For dentin repair or regeneration, it is important to have the timely appearance of blood vessels. Therefore, tissue-engineering strategies to regenerate the dentin-pulp complex require establishment of vasculature to deliver oxygen, nutrients, hormones, immune cells, minerals and also help in clearing cellular debris and metabolic waste products during the inflammatory and regenerative phases of healing. DMP1 (dentin matrix protein1) is a key regulatory protein in bone and dentin mineralization. We first demonstrated that it has a regulatory role in the regulation of hydroxyapatite nucleation and growth in the extracellular matrices of bone and dentin. Subsequently, we demonstrated that DMP1 was localized in the nucleus of preosteoblasts and preodontoblasts and thus served as a signaling molecule and promoted the differentiation of these precursor cells.
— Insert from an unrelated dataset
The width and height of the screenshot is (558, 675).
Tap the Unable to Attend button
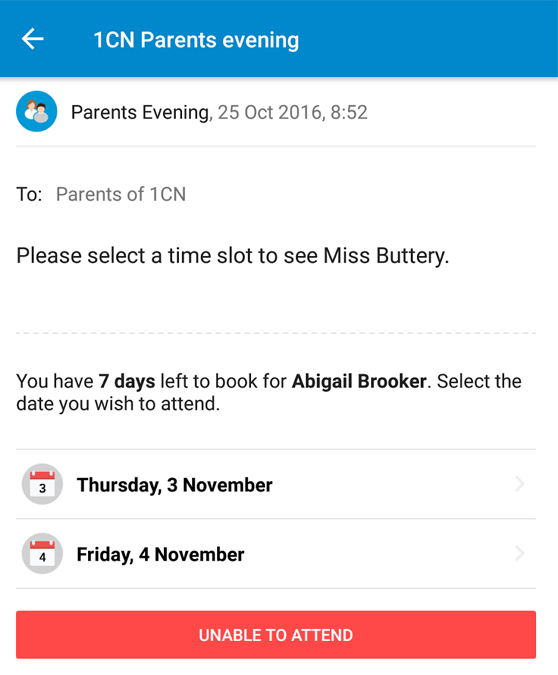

Recently we discovered that DMP1 can stimulate the release of intracellular calcium in preosteoblasts and preodontoblasts. Depletion of intracellular calcium from the endoplasmic reticulum leads to ER stress. Cells cope with ER stress by activating the “Unfolded protein response” (UPR). One of our recent observations is that DMP1 stimulation can promote the secretion of VEGF and other pro-angiogenic factors. Therefore, we hypothesize that ER stress activated by DMP1 functions to promote the transformation of adult stem cells such as dental pulp stem cells to endothelial cells and thereby promote vasculogenesis. In order to determine the mechanism by which DMP1 promotes vasculogenesis, we will examine the UPR signaling pathway. The UPR is initiated by three ER transmembrane proteins, of which our preliminary data show that DMP1 stimulation activated the ATF6 (Activating Transcription Factor 6) arm of the UPR. Accordingly, here we propose to study the mechanism by which ATF6 mediate transcriptional regulation of VEGF under ER stress. During dentin repair and regeneration, a major challenge is the maintenance of cell viability which depends on the availability of a functional vascular system. Accordingly, we will test the in-vivo vasculogenic competence and therapeutic potential of DMP1 in an in vivo pulp regeneration model. Understanding the complex functions of DMP1 could be valuable to develop therapies for fracture repair in bone or in the tooth to restore lost, damaged or diseased dentin-pulp complex.

对于牙本质修复或再生，血管的及时出现非常重要。因此，再生牙本质-牙髓复合物的组织工程策略需要建立输送氧气、营养物质、激素、免疫细胞、矿物质的脉管系统还有助于清除炎症期间的细胞碎片和代谢废物 DMP1（牙本质基质蛋白1）是愈合和再生阶段的关键调节蛋白。我们首先证明它在骨骼和牙本质矿化中具有调节作用。骨和细胞外基质中羟基磷灰石成核和生长的调节随后，我们证明DMP1定位于牙本质细胞核。前成骨细胞和前成牙本质细胞，因此充当信号分子并促进最近我们发现DMP1可以刺激这些前体细胞的分化。前成骨细胞和前成牙本质细胞释放细胞内钙。内质网中的钙会导致内质网应激细胞通过以下方式应对内质网应激。我们最近的观察结果之一是 DMP1。刺激可以促进VEGF和其他促血管生成因子的分泌。发现 DMP1 激活的 ER 应激可促进成人转化干细胞如牙髓干细胞转化为内皮细胞，从而促进为了确定 DMP1 促进血管发生的机制。在血管发生过程中，我们将检查 UPR 信号通路 UPR 是由三个 ER 启动的。跨膜蛋白，其中我们的初步数据表明 DMP1 刺激 UPR 的 ATF6（激活转录因子 6）臂因此，我们在此建议：研究ER下ATF6介导VEGF转录调控的机制在牙本质修复和再生过程中，一个主要挑战是细胞的维持。生存能力取决于功能性血管系统的可用性。测试 DMP1 在体内牙髓中的体内血管生成能力和治疗潜力再生模型。了解 DMP1 的复杂功能对于开发治疗方法可能很有价值修复骨骼或牙齿中的骨折，以恢复丢失、损坏或患病的牙本质牙髓复杂的。